Provide only the number of lines below that hold "Open".

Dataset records
== Segment start ==
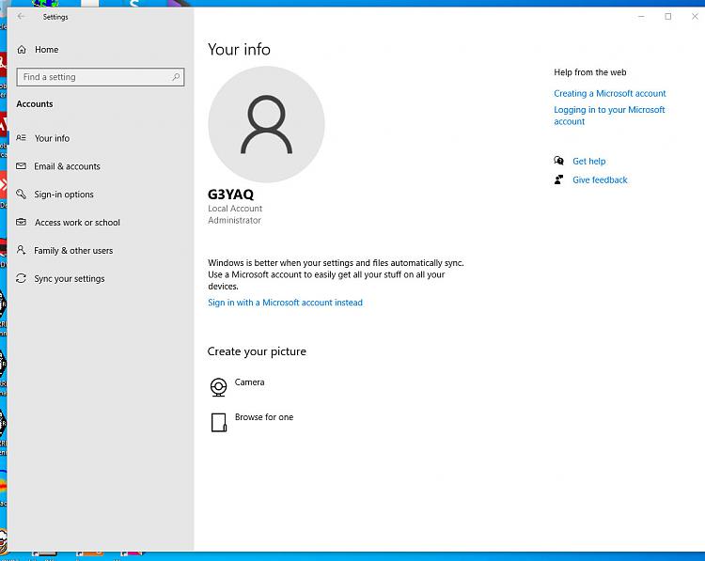
Task: Click the back arrow in Settings
Action: [x=22, y=17]
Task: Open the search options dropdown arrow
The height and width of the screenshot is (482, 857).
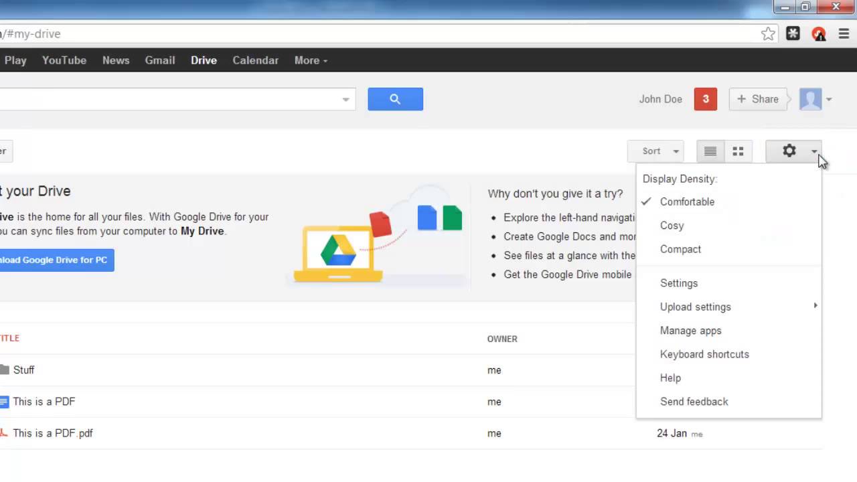Action: click(x=345, y=99)
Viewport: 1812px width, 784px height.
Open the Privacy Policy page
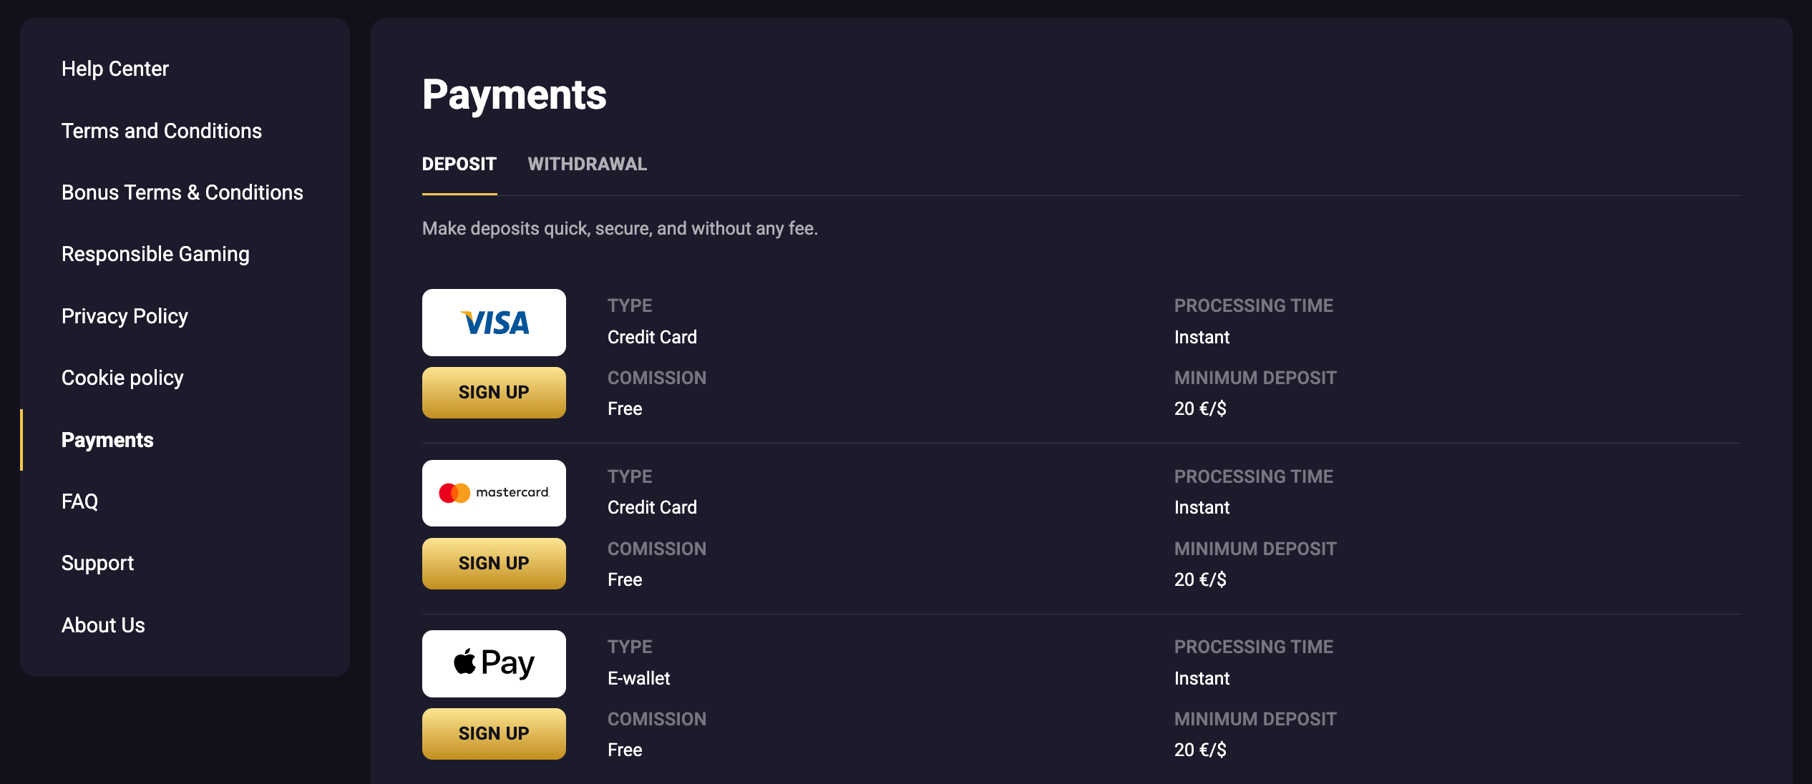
== Segment end ==
- **OUTPUT**
2